-- TEXT EXCERPT --

An Update to a previously listed item. Our 3 day Snow Goose hunt with Neu Outdoors ( www.neuoutdoors.com ) is now a full field hunt meaning up to 8 guys!!!! Its good for both Missouri or South Dakota, this season or the next. 2000 decoys, no limits, and no plugs boys! Gunna be a hot item at the banquet!


----------



## Burritoboy (Oct 21, 2011)

Another quick update to a previously listed item,  the decoy that Matt Defore carved for our banquet just won the competition for the state of Georgia.







We are not holding anything back for this banquet, it is going to be an incredible night.  If you have never experienced the cooking from the Seafood man, that alone is worth the price of admission.  

I hope that you will make plans to be there, grab a few friends and make a night of it.  Who knows you might just walk out with some incredible items that will last a lifetime.  As they say "today could be the day."

PM me if you need tickets or information.  You can also find our chapters information on Facebook.  Just search Middle Georgia Delta Waterfowl Chapter.  This link might take you there: http://www.facebook.com/groups/107797249320437/

It is our goal to host the Finest Waterfowl Banquet in the state and we hope that you will come out and experience it with us on November 5th.


----------



## killerv (Oct 21, 2011)

the seafood guy is unreal, people will buy tickets just for that. Y'all save me some because I'll be coming out of the deer woods and may get there a little late.


----------



## Burritoboy (Oct 21, 2011)

killerv said:


> the seafood guy is unreal, people will buy tickets just for that. Y'all save me some because I'll be coming out of the deer woods and may get there a little late.



we will, that is another great thing about the seafood guy.  He guarantees that you won't run out of food.  

Look forward to seeing you there.


----------



## levi5002 (Oct 24, 2011)

Got some taxidermy work donated guys, a duck and goose mount from BLUE GOOSE taxidermy. This will be a good chance to get a deal on your mounts before the season comes in!!!

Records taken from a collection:
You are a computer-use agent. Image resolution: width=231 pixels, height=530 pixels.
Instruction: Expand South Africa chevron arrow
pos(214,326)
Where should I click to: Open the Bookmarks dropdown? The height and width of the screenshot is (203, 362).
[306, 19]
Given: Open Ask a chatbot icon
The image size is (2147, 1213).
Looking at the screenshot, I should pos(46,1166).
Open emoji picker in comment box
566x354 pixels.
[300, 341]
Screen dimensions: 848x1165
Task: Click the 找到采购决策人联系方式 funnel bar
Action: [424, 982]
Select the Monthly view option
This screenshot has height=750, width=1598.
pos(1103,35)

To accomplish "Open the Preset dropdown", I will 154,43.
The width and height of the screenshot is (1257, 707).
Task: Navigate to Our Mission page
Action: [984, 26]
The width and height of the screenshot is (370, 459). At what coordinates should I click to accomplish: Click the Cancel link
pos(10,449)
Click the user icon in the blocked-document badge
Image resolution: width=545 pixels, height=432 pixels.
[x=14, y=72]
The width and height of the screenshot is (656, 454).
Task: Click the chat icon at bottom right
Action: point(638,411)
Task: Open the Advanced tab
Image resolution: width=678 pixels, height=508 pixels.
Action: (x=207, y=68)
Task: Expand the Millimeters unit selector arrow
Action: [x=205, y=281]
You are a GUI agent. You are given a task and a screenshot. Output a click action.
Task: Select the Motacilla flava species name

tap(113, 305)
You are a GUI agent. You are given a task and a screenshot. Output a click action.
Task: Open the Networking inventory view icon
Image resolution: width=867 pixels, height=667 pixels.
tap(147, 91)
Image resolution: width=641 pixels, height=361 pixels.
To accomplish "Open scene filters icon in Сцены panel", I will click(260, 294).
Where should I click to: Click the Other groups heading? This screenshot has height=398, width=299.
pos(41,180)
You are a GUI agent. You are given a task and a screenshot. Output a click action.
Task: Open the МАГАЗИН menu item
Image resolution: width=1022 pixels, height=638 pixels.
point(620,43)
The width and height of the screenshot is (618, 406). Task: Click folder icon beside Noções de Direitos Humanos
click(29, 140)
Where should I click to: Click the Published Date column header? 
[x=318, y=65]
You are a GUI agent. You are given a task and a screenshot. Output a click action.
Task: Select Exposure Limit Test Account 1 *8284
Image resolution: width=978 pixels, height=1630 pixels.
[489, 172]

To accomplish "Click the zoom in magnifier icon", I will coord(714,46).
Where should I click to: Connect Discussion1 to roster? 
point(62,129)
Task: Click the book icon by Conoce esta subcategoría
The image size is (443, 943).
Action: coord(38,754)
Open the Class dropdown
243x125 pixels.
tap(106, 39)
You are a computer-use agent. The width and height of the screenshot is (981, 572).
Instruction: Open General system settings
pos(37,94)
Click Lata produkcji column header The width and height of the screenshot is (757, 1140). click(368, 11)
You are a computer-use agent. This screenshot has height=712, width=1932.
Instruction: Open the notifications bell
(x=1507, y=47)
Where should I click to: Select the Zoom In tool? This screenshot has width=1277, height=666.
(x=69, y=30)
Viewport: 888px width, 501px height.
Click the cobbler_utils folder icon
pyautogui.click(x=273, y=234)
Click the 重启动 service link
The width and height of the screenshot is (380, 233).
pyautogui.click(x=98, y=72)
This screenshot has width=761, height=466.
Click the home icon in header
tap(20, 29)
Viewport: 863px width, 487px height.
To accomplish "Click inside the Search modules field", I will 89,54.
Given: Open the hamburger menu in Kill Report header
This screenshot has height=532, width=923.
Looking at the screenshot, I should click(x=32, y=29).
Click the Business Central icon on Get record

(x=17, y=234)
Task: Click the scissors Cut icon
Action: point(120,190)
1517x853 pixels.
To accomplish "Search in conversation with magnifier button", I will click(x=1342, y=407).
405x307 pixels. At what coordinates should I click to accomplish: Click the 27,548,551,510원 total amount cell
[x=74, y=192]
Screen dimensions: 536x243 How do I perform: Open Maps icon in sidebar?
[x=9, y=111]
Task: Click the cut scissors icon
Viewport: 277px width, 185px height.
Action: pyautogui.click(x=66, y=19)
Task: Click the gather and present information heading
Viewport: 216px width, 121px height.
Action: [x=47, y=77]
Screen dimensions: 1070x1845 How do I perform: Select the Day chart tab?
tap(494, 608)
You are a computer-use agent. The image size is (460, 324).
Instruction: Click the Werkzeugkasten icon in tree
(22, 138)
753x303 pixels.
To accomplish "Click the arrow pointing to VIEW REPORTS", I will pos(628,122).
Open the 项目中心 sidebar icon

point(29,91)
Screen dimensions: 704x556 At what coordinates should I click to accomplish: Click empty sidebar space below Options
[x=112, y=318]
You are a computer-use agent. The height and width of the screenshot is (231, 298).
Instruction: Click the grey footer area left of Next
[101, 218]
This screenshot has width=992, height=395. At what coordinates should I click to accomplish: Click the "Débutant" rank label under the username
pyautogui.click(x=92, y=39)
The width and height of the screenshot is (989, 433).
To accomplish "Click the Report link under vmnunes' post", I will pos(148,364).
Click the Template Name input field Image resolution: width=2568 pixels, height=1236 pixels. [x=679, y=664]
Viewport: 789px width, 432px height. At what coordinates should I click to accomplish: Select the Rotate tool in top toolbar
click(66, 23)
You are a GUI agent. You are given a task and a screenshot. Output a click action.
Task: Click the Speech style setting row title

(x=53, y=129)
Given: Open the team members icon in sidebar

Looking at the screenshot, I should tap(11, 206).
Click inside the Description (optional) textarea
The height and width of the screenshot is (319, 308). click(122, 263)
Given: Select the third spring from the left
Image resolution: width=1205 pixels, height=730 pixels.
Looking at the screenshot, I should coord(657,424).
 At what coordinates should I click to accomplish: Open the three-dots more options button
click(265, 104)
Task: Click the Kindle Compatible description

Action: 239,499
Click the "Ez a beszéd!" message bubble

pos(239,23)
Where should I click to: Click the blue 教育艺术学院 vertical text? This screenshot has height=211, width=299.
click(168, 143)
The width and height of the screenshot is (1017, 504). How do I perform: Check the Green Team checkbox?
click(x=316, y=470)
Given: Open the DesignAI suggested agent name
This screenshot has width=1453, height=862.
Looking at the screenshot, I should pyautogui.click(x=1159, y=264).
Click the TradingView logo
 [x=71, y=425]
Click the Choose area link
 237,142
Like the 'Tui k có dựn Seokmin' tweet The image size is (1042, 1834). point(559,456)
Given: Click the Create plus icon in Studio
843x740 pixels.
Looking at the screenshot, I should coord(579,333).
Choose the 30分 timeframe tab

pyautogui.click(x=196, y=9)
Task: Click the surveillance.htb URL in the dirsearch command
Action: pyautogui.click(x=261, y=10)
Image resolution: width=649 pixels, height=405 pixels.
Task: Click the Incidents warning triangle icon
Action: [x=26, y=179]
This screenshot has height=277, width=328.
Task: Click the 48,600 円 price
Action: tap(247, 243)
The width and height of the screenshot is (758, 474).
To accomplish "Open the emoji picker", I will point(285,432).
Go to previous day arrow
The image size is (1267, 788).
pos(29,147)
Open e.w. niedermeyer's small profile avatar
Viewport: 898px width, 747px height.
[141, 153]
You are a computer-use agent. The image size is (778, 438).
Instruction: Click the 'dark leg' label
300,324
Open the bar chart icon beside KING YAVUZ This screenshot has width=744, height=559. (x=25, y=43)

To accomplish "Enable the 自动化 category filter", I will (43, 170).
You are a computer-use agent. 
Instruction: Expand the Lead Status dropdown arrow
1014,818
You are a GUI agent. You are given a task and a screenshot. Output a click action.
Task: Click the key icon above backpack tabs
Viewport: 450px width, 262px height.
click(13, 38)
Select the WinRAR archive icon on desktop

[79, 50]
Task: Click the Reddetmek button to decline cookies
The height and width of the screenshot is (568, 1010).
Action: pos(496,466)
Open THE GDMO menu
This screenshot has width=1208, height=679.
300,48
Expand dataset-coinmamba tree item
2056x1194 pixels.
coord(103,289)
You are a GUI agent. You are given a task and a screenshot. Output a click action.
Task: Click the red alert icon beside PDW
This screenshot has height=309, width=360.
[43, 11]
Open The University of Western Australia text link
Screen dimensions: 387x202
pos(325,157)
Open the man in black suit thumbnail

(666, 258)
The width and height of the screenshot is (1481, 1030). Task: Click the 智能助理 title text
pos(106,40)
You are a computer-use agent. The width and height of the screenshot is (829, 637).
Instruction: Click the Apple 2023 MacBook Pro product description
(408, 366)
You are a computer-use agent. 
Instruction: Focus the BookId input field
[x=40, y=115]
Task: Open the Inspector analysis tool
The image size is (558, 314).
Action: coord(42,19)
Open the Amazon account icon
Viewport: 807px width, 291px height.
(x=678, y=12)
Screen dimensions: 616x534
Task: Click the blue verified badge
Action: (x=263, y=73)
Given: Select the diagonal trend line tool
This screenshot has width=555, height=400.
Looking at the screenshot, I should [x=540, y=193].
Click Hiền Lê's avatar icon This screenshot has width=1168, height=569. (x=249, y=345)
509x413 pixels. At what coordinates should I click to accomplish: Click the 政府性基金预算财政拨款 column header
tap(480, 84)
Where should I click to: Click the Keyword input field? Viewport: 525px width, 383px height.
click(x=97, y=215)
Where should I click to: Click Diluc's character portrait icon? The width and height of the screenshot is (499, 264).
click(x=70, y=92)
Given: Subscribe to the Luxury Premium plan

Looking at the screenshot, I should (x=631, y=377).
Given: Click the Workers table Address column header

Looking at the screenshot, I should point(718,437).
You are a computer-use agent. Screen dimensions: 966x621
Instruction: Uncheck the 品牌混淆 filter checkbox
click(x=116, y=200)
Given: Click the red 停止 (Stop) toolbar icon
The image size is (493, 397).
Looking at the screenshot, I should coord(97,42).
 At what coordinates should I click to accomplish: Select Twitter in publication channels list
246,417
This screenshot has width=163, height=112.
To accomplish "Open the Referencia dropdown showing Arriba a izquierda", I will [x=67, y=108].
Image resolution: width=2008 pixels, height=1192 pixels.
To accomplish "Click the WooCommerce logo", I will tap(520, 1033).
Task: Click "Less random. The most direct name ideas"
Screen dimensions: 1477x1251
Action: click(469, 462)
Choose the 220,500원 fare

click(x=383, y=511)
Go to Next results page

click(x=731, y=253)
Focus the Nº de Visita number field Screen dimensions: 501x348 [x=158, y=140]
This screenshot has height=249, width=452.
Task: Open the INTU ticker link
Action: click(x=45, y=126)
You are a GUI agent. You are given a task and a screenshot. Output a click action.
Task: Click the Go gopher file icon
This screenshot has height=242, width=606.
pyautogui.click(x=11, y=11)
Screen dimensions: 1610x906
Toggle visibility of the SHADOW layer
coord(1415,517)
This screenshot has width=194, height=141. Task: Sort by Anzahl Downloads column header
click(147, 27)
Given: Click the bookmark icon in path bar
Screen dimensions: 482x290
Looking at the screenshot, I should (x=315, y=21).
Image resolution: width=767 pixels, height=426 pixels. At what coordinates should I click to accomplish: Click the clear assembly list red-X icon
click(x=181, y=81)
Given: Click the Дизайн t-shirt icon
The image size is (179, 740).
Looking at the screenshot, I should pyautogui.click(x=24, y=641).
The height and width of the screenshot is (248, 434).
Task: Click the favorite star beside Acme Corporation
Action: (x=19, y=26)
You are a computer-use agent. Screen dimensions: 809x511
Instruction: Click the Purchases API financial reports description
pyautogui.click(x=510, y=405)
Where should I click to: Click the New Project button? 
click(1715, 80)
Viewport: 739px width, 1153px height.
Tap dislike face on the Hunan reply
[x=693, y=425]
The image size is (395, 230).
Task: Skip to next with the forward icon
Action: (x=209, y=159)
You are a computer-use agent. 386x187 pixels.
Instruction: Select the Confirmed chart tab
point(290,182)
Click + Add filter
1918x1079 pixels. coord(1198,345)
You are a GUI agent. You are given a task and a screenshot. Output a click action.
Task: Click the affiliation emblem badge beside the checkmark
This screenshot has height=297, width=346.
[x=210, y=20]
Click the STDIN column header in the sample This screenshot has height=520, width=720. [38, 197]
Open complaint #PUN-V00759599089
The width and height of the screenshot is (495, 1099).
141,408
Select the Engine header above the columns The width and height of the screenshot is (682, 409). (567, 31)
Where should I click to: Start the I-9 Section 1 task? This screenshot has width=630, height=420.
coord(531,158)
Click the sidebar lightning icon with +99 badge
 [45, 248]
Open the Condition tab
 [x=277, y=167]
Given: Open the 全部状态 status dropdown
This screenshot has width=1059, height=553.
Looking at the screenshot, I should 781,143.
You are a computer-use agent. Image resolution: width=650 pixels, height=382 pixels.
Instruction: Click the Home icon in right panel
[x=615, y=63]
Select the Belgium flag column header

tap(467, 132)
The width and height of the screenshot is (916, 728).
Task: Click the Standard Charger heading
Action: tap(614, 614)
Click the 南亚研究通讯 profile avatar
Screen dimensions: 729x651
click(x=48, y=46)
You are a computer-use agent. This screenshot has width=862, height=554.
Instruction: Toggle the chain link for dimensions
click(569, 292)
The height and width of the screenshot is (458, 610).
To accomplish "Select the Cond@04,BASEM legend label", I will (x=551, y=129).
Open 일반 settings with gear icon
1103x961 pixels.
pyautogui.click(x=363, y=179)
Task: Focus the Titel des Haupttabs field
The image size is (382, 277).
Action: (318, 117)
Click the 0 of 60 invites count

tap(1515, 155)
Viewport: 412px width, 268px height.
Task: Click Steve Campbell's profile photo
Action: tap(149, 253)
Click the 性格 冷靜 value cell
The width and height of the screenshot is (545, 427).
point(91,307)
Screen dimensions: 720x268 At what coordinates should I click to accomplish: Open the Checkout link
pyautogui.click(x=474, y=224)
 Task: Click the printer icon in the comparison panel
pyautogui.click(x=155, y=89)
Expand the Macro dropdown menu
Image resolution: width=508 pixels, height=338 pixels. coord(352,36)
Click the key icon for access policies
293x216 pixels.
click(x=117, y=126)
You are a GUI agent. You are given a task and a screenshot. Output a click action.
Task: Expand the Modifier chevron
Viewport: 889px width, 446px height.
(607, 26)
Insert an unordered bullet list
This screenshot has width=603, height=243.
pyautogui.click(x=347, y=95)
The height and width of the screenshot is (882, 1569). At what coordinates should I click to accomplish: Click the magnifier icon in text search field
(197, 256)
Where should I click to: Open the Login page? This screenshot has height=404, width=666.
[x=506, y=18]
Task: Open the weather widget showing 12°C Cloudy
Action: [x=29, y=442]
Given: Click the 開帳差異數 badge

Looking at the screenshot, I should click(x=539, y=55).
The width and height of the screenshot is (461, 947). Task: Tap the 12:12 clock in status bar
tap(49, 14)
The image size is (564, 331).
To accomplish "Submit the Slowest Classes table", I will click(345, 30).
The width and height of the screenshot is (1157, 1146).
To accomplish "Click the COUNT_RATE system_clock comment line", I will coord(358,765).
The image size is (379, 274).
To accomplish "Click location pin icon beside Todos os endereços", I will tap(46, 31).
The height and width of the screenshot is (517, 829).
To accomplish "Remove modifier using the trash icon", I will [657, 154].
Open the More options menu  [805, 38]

-- REQUIREMENTS --
1 - Answer these questions from the waterfowl banquet thread:
(a) How many decoys does the Snow Goose hunt include?
(b) On what date is the banquet held?
(c) Which taxidermy business donated the duck and goose mount?
2 - List every U.S. state named in the waterfowl banquet thread.
3 - Please resume the waterfowl banquet thread after its last post.
These lines are separate material, unrelated to the banquet thread.

-- RESULTS FOR THE EXERCISE --
1 -
(a) 2000
(b) November 5th
(c) BLUE GOOSE taxidermy

2 - Missouri, South Dakota, Georgia

3 -
----------



## levi5002 (Oct 26, 2011)

*Ar15 for the banquet!!!*

NEW ITEM BOYS!!!!! We got a lil tactical package for yall to bid on the night of our Delta Waterfowl banquet. This is a good opportunity to get a great deal on an awesome weapon system.

1) Smith and Wesson M&P Sport AR-15 -.223/.556
Collapsable stock(M4 style)
Red Dot Tactical sight (and traditional iron sights)
30rd Mags
2)Spyderco Endura 4 Tactical Knife

3)Hat and Tshirt

All provided by HOWARDS PAWN & JEWELRY!!!!!


----------



## levi5002 (Oct 26, 2011)

Guys this is going to be a great night. We have more items than we have ever had, along with some AWESOME food and drinks!!!! PLEASE come out if you can and support those DUCKS!!!!


----------



## Burritoboy (Oct 26, 2011)

WOW!!! Thanks so much Howard, and thanks to Tommy for doing the leg work to pull this together.


----------



## georgiaboy94 (Oct 27, 2011)

This is going to be a great night folks. There will be plenty of chances to win some great stuff and the seafood is going to be out of this world. And remember, this is all for the ducks!


----------



## mo11217 (Oct 27, 2011)

I'm so pumped for this banquet. Never been to a duck banquet before but with all the giveaways and chances to win these great prizes I'm ready to have a great night.


----------



## levi5002 (Oct 30, 2011)

*Check these items out!!!*

updated items for the banquet guys! 
1)acrylic matching set goose/duck calls by buck gardner
2)illinois river valley calls DJ cut down key hole call in display        box
3)Remington R-1 1911 45 ACP.


----------



## Burritoboy (Oct 31, 2011)

Don Mintz decoys came in today, I had no clue they were going to be FULLY FLOCKED!!!!  They are incredible.  

Thank You Don Mintz


----------



## 91xjgawes (Oct 31, 2011)

I will be there! Headed up from augusta.


----------



## levi5002 (Oct 31, 2011)

AWESOME thanks for the Support!


----------



## levi5002 (Nov 2, 2011)

Hey guys, i wanted to let yall know that if you are the winner of one of our 8 guns on the night of our banquet, you can take them home with you. only if you have you concealed carry permit and drivers license on hand. If you dont then you will head over to venture guns and pick it up there.

Hope to see a good many of yall out this saturday. Good food, drinks, and AWESOME prizes. Come on out and SUPPORT THOSE DUCKS!!!


----------



## levi5002 (Nov 2, 2011)

YETI and FA package got here today...


----------



## levi5002 (Nov 4, 2011)

Hey guys, every thing has really come together for this banquet tomorrow night! I want to thank all of you who have supported us thus far, and we hope to see all of yall out tomorrow night!!!!!!!!

thanks

Middle Georgia Delta Waterfowl Committee


----------



## RPM (Nov 5, 2011)

My wife and I are looking forward to a great evening!

Thought about staying over night but no one to take care of the dog and if we left him at Red Roof Inn, we would be getting a call that he's barking and have to leave the dinner. 

Oh well, the 1.5 hr. drive isn't too bad and I usually keep it to only 1-2 beers anyway. 

See you tonight.


----------



## snwade (Nov 5, 2011)

Y'all not have a football schedule's in macon?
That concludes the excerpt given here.